Wanting to upgrade my pads (worn already) and am looking for advice and links/recommendations from you more experienced fellows.

Also can anyone advise me on the correct "Bedding in" procedure as I've heard of this but information seems varied and I'm not sure of the correct method.

The bike:- Carerra Vulcan E.
Brakes:- Hydraulic Disc. Brake Brand/model, not sure as they are not specifically noted in the specs/or handbook. Suspect they are lower end Tektro or Clark's, but theirs no label on them which I find unusual ? Anyone know what they are ?
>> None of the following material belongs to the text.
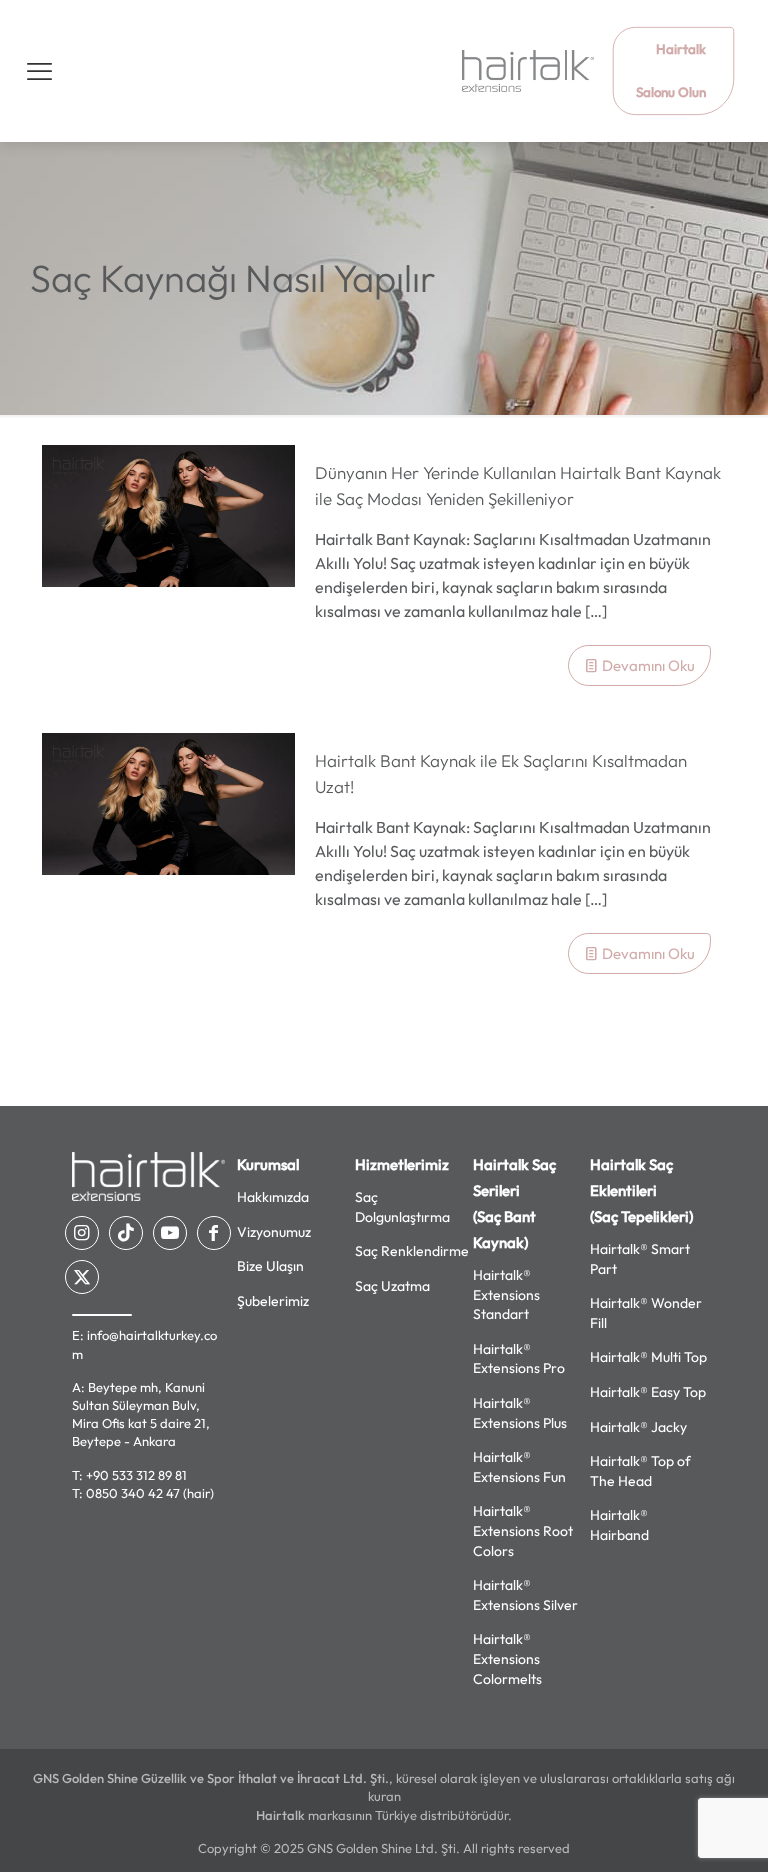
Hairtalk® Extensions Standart (506, 1294)
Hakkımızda (273, 1197)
Recommendations and links to the best pads would be greatly appreciated.
Thanks in advance for the help, and hope you all have a good weekend.

Cheers.
Chess... .


----------



## Yellow Saddle (21 Apr 2017)

https://www.cyclechat.net/threads/another-noisy-disc-brake-thread.200324/


----------



## Chess (21 Apr 2017)

Hi Yellow Saddle.
Thanks for that link. An excellent comprehensive thread.
Still not sure which replacement pads to get for improved performance. What do you recommend ?
If it helps, here's a PIC of my existing ones, they measure 32x16mm.
Cheers.


----------



## Klassikbike (27 Apr 2017)

One of the following 4 from Shimano should fit:
G04Ti (Metal)
G04S (Metal)
G02A (Resin)
G02S (Resin)

In general Metal:
Can be noisier when wet, more durable, strong braking performance when hot

Resin: 
Stronger more aggressive bite, less durable, less noisy when wet.


----------



## Yellow Saddle (27 Apr 2017)

Chess said:


> Hi Yellow Saddle.
> Thanks for that link. An excellent comprehensive thread.
> Still not sure which replacement pads to get for improved performance. What do you recommend ?
> If it helps, here's a PIC of my existing ones, they measure 32x16mm.
> ...



Sorry Chess, I overlooked this post of yours for some reason. Klassikbike posted examples of Shimano pads that will fit. However, I can't answer your questions. I need to know what discs you have and what sort of performance are you expecting to improve? I.e. what sort of riding are you doing and how does present performance lack?


----------